- _A run of records_:
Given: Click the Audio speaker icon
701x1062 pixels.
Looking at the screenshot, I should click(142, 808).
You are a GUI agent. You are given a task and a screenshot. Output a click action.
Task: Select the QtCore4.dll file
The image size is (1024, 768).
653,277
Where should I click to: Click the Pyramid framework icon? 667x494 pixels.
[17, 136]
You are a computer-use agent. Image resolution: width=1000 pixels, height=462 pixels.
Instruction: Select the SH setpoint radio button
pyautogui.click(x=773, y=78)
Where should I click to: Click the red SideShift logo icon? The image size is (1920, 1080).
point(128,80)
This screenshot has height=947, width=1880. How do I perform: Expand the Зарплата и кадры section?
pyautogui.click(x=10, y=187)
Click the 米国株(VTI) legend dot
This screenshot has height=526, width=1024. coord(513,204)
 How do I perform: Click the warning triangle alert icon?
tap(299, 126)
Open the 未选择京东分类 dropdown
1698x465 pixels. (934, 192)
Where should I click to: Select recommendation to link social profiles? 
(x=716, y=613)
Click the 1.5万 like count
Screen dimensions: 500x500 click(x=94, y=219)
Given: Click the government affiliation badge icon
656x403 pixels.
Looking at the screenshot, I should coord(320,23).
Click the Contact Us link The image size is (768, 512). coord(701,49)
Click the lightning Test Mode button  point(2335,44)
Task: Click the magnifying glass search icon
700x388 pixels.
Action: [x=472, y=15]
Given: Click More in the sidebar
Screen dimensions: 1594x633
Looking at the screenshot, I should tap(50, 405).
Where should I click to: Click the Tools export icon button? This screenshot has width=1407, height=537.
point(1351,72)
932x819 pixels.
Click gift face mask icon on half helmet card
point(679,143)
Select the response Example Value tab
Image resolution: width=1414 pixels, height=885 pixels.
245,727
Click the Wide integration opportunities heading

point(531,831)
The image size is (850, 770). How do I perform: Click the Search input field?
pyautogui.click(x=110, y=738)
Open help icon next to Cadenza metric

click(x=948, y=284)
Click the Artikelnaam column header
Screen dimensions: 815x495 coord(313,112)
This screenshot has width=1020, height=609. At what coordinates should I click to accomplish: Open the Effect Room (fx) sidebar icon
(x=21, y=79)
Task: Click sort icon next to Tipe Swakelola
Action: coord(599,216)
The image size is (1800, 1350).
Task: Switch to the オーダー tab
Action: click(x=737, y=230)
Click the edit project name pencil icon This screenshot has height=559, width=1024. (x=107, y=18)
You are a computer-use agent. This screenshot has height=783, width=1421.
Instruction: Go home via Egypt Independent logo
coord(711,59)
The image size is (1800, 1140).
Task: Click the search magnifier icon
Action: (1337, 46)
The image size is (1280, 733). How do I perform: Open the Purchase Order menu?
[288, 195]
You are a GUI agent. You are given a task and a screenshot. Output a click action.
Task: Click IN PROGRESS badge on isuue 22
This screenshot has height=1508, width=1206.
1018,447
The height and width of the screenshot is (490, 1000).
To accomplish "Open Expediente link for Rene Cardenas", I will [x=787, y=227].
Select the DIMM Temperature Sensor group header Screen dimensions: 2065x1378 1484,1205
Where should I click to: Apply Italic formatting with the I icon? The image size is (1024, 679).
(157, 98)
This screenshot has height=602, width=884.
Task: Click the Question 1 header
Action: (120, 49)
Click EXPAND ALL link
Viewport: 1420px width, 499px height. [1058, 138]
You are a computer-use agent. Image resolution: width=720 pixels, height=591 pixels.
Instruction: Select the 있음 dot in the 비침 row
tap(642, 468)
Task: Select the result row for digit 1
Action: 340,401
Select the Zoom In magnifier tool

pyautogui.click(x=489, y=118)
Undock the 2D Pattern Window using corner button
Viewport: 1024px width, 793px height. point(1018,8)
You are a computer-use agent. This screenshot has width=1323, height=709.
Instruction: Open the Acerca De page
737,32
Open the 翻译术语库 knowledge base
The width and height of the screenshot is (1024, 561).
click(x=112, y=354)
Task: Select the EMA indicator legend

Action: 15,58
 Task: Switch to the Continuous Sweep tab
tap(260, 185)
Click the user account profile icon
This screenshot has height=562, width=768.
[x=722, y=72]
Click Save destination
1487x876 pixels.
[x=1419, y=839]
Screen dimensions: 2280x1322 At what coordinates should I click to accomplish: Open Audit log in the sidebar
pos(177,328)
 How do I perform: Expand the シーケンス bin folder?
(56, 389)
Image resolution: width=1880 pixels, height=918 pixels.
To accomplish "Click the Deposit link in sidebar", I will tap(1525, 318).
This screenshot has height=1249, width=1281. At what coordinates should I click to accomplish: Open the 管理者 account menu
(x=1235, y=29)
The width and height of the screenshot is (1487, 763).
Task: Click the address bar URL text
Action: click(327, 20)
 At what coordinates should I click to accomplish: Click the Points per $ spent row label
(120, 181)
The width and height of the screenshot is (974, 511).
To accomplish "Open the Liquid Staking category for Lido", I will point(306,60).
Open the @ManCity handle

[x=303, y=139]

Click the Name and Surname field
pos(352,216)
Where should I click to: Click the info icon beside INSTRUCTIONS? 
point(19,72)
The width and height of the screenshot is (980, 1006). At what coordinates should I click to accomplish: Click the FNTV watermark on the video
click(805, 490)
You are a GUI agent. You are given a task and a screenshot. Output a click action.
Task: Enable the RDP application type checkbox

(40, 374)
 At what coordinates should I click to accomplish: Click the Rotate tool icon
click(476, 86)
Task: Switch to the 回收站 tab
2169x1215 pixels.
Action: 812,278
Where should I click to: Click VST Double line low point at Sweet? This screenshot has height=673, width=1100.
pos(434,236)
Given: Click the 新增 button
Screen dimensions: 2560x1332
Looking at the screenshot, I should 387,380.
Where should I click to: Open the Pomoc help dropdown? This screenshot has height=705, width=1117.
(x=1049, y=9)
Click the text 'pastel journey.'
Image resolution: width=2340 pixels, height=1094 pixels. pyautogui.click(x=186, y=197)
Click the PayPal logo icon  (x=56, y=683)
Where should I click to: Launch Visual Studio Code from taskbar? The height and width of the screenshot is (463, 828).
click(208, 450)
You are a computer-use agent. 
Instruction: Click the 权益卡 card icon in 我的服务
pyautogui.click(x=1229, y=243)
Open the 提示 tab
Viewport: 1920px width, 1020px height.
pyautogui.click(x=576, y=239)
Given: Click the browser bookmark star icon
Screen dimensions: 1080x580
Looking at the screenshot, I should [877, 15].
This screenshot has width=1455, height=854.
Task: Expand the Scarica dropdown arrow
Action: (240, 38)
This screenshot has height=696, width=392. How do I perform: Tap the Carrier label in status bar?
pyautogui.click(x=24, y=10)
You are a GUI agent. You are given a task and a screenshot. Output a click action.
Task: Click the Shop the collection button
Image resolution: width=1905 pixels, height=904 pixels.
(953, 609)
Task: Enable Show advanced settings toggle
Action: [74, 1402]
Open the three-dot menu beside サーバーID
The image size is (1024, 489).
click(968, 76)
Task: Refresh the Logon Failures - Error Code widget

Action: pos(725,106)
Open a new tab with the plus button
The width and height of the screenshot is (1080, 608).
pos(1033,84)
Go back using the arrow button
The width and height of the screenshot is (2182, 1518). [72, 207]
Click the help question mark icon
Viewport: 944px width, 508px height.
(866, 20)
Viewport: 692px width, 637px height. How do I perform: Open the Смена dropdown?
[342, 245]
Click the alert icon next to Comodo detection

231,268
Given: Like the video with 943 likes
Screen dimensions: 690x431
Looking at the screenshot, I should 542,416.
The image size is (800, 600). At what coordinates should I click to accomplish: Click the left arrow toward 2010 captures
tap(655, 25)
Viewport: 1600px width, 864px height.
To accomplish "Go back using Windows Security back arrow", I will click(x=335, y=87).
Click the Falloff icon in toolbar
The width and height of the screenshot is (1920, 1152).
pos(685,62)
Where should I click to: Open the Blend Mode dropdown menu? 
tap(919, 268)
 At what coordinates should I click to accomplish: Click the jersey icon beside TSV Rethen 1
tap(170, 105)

- _WORK INSTRUCTIONS_: Which lines in the material above contain the word "header"? Show each of them in full.

- _WRITTEN SOLUTION_:
Click the Artikelnaam column header
Select the DIMM Temperature Sensor group header Screen dimensions: 2065x1378 1484,1205
Task: Click the Question 1 header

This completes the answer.